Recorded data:
####

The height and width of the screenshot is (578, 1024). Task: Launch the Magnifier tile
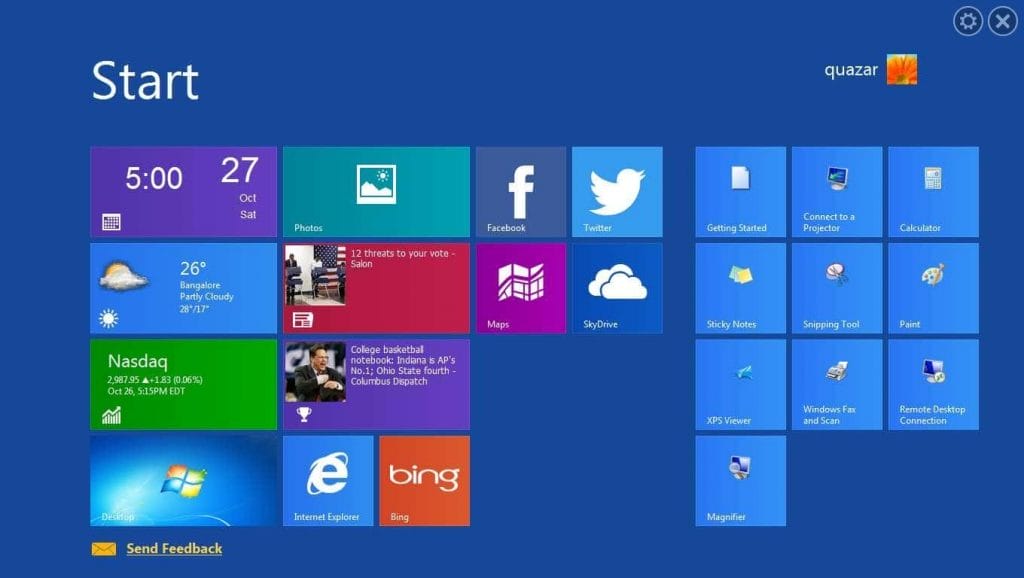(x=740, y=480)
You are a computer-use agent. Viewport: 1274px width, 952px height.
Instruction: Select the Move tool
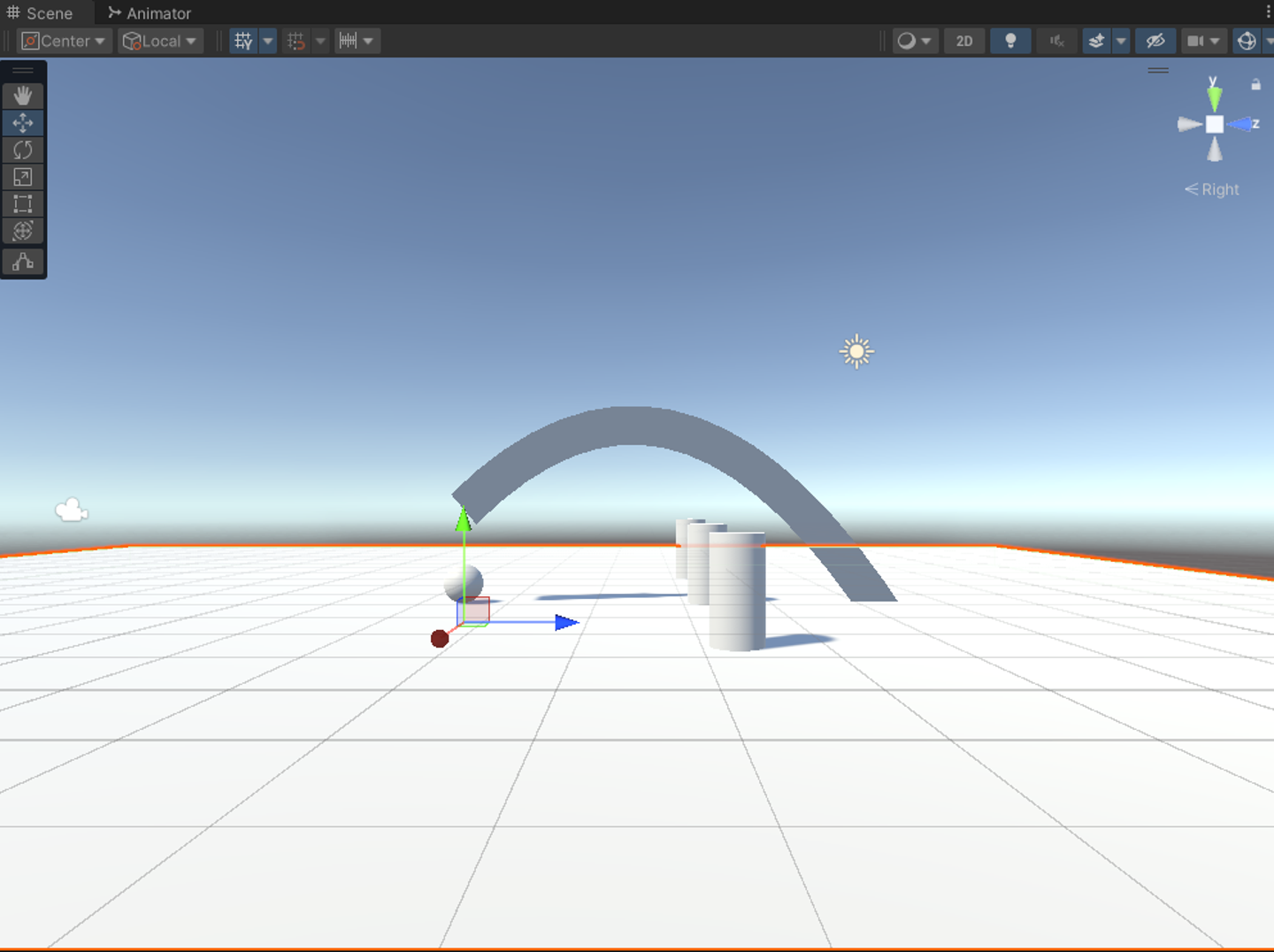[x=23, y=123]
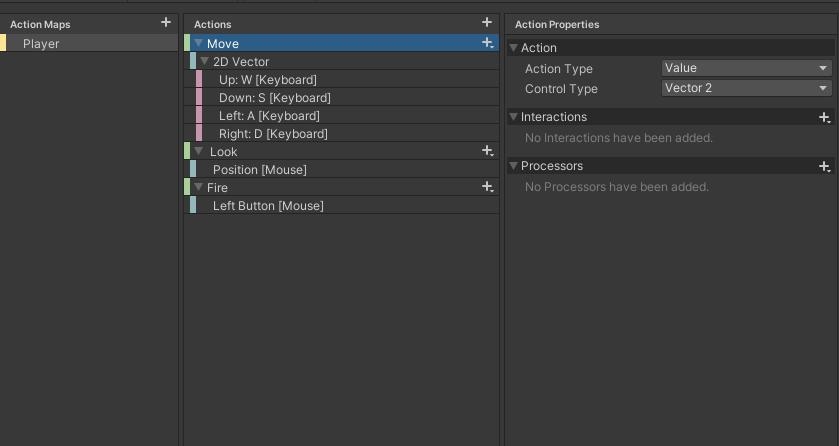
Task: Select the Up: W [Keyboard] binding
Action: (x=347, y=80)
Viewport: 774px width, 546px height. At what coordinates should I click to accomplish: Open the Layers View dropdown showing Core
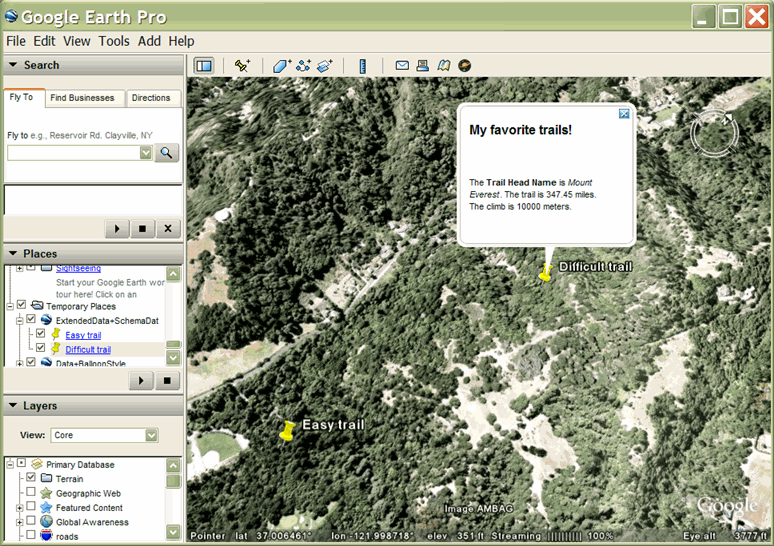pyautogui.click(x=152, y=435)
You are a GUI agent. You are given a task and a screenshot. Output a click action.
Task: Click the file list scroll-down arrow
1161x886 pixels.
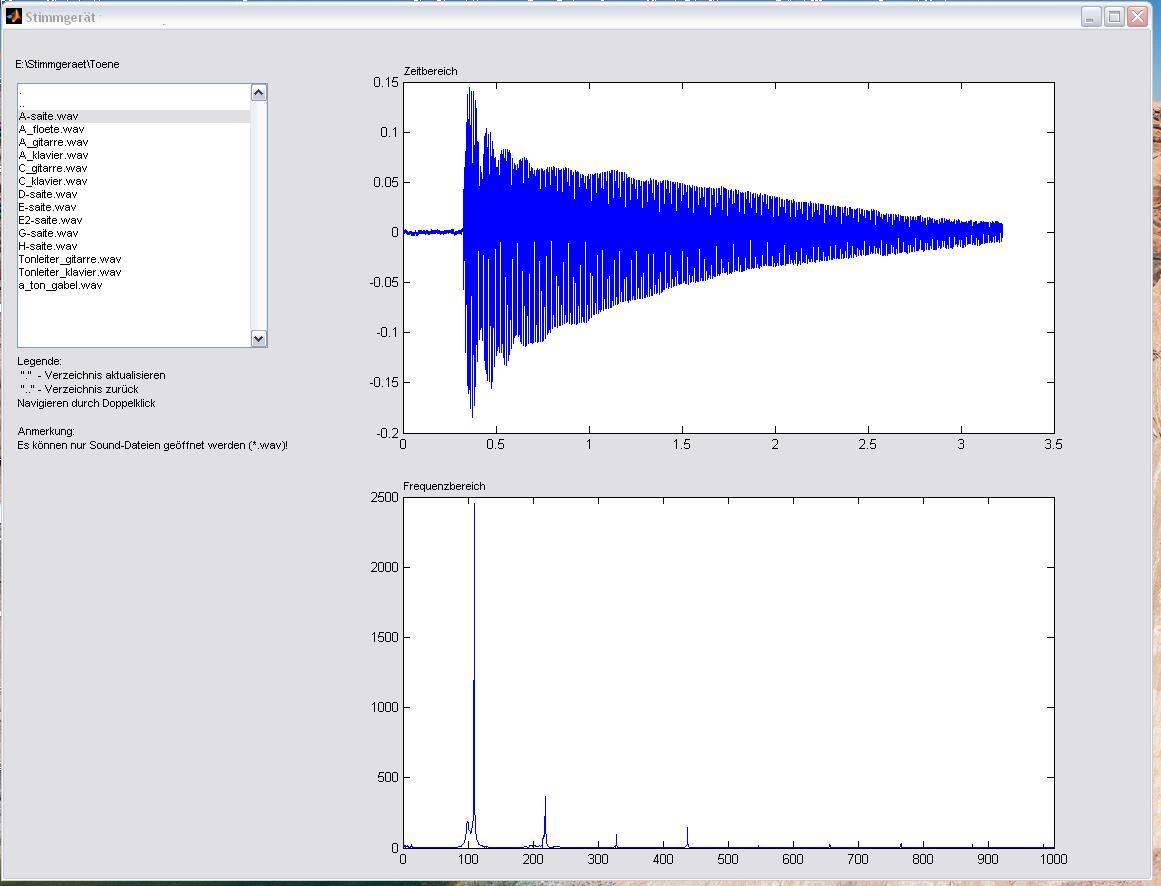coord(259,338)
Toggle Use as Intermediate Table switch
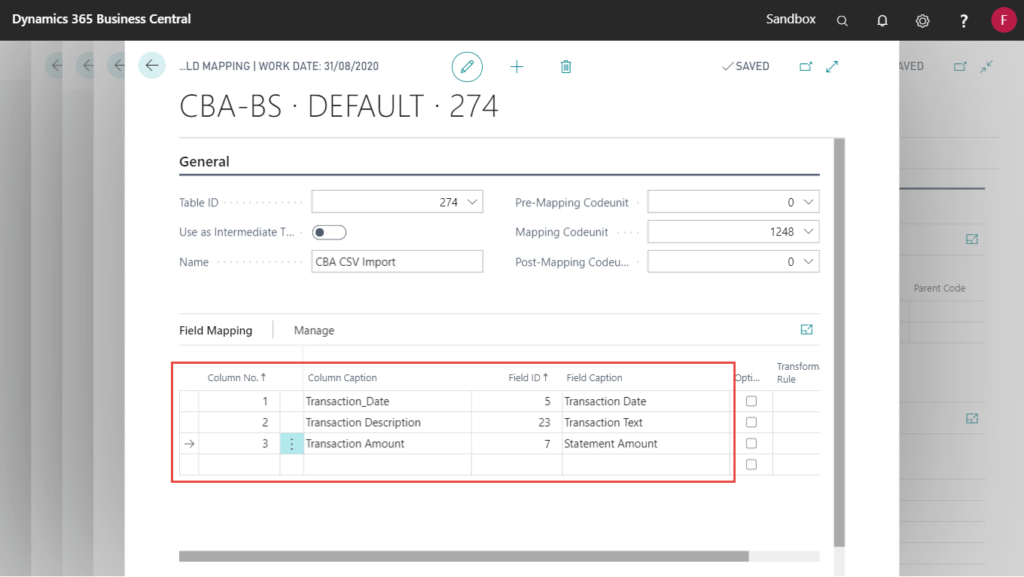This screenshot has height=577, width=1024. click(x=329, y=231)
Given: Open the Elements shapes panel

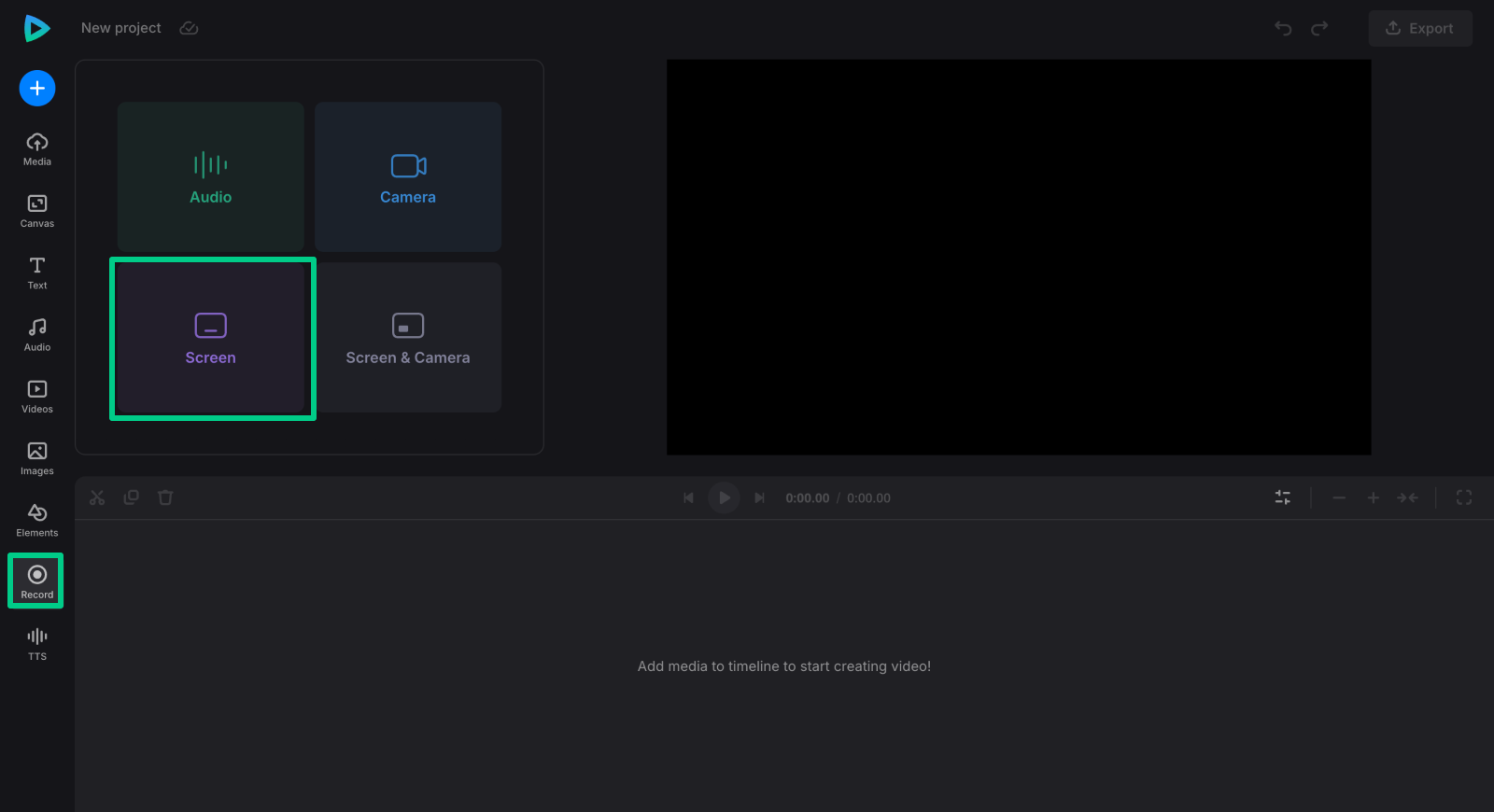Looking at the screenshot, I should (37, 520).
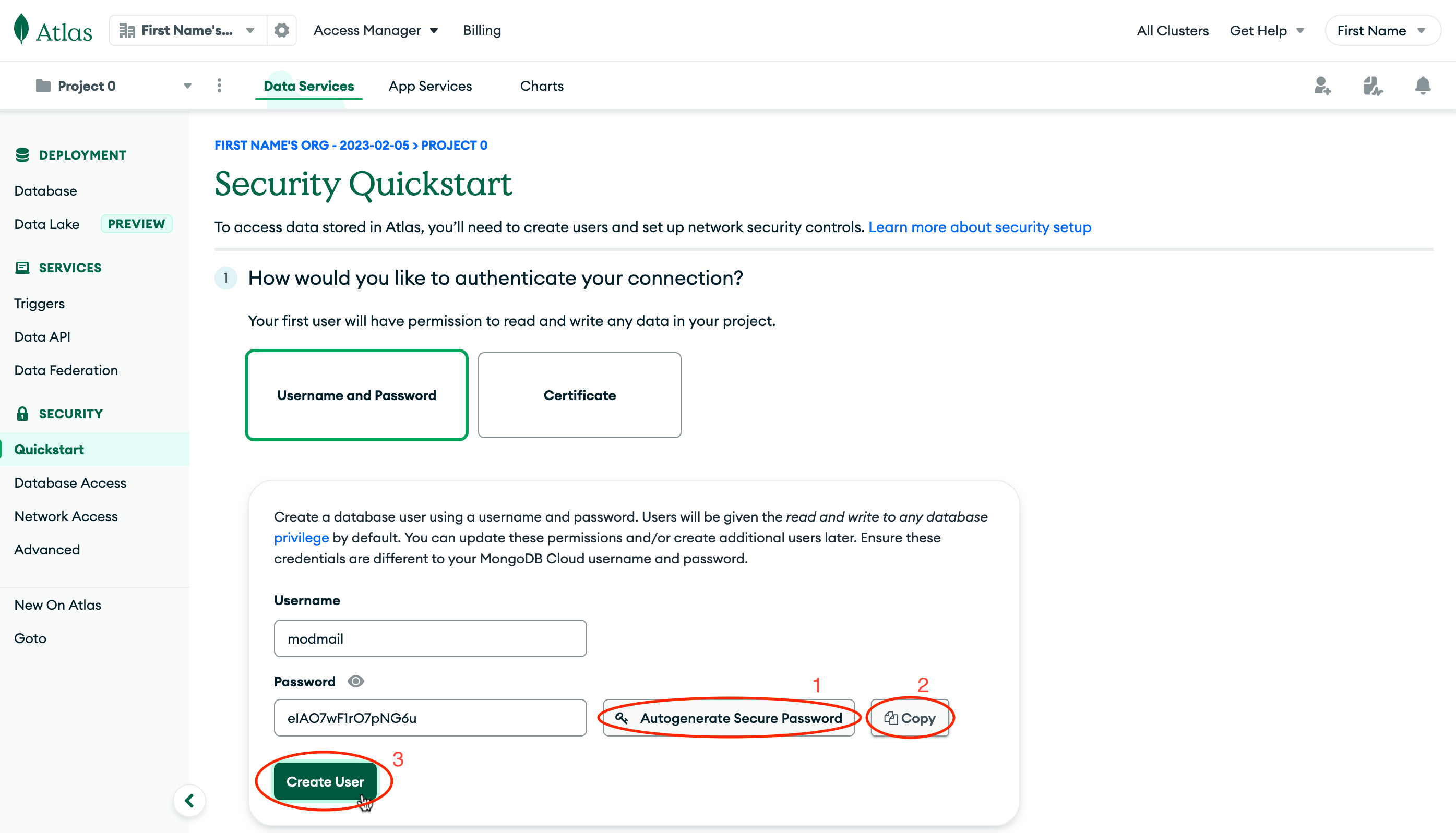Open the Learn more about security setup link
This screenshot has height=833, width=1456.
[979, 226]

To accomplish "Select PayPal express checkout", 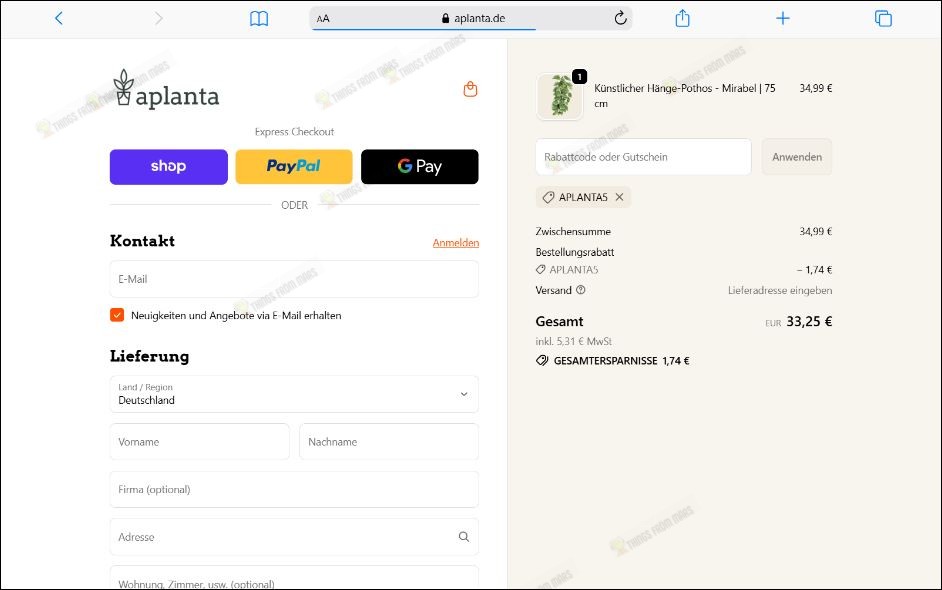I will pos(293,166).
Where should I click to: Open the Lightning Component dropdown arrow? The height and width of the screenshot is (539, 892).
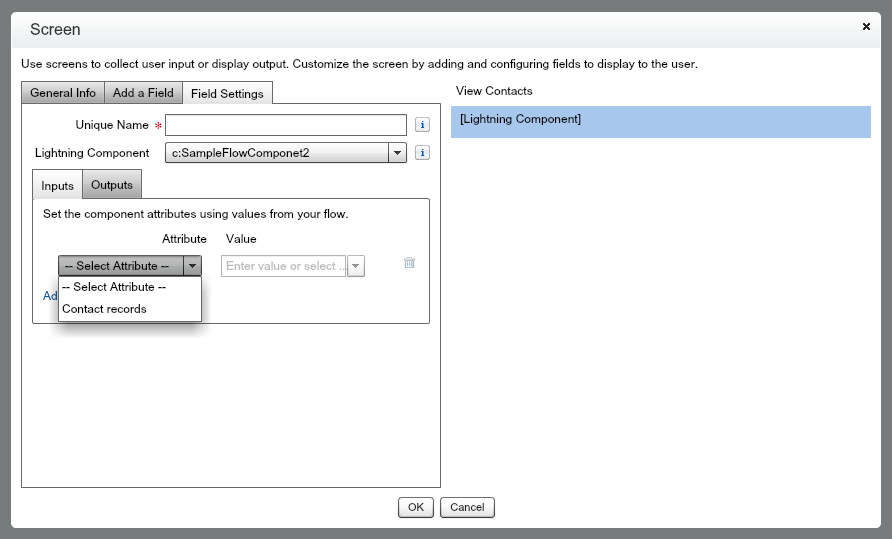[397, 153]
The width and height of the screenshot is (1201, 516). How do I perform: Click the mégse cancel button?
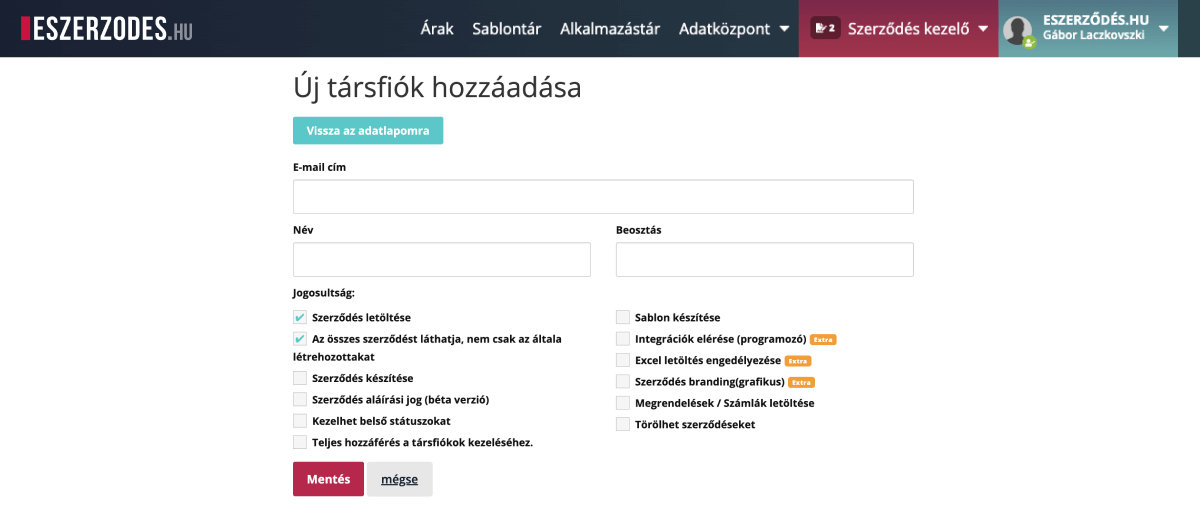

####

Exercise directions
Only the lines with the string "agent" are wanted; pick them out of the records above and copy them.

Solved exercise
You are a computer-use agent. Viewport: 1274px width, 952px height.
You are a GUI agent. You are given a task and a screenshot. Output a click action.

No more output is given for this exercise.